Why killer AI is such an alluring horror villain

The new movie “AfrAId" is among two centuries of entertainment about malicious artificial intelligence. Why are we so obsessed?

5 min
A robot arm coming out of a closet.
(Bernard Leonardo For The Washington Post)

Over Labor Day weekend, you can jump scare yourself silly with this generation’s go-to terror: an artificial intelligence gone rogue.

The new horror movie “AfrAId” — yes, that’s how the filmmakers write it — centers on a family whose Alexa-like smart home assistant flips from helpful to murderous.

“AfrAId” hits on a theme woven through the history of entertainment: We’re obsessed with malicious artificial beings.

From “Frankenstein” to HAL 9000 in “2001: A Space Odyssey,” the Terminator and Matrix movies and many more, at least two centuries of make-believe have been littered with machines going horribly wrong.

More than ever, AI might now become the trendsetting horror villain, as human slashers such as Michael Myers and Hannibal Lecter once were.

Let’s talk about what’s behind our infatuation with evil AI, and how fiction both reflects and influences our feelings about real-life technology.

How AI is like fictional slasher villains

Whatever we dread frequently pops up in entertainment.
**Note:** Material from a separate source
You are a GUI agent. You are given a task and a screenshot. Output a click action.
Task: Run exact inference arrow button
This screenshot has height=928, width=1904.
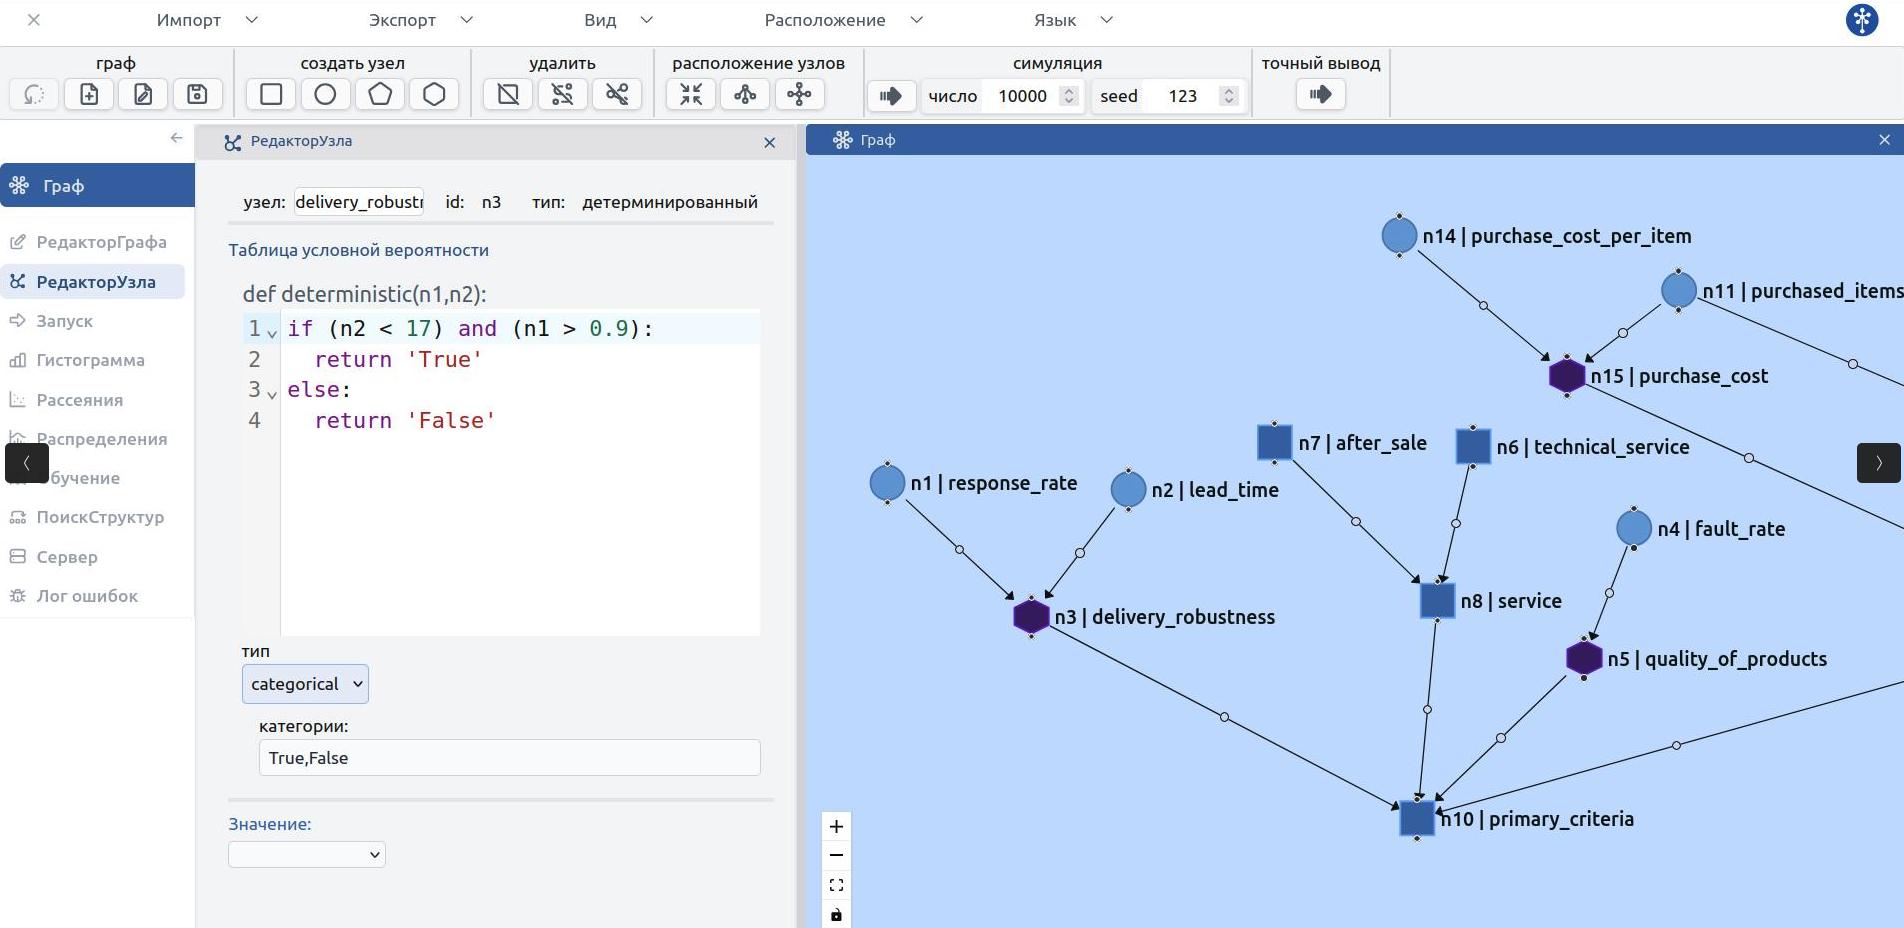pos(1320,95)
Godzilla reflected the terror of nuclear annihilation. Alien invasion films were partly manifestations of Cold War-era fears.

Chris Weitz, the writer and director of “AfrAId,” said our misgivings about technology have spawned many AI villains already — and he predicted many more now that AI is worming its way in our lives.

Depictions of malicious AI, Weitz said, “embody fears that we have about technology and what it’s going to do to us. And personifying them is one way of coming to grips with them.”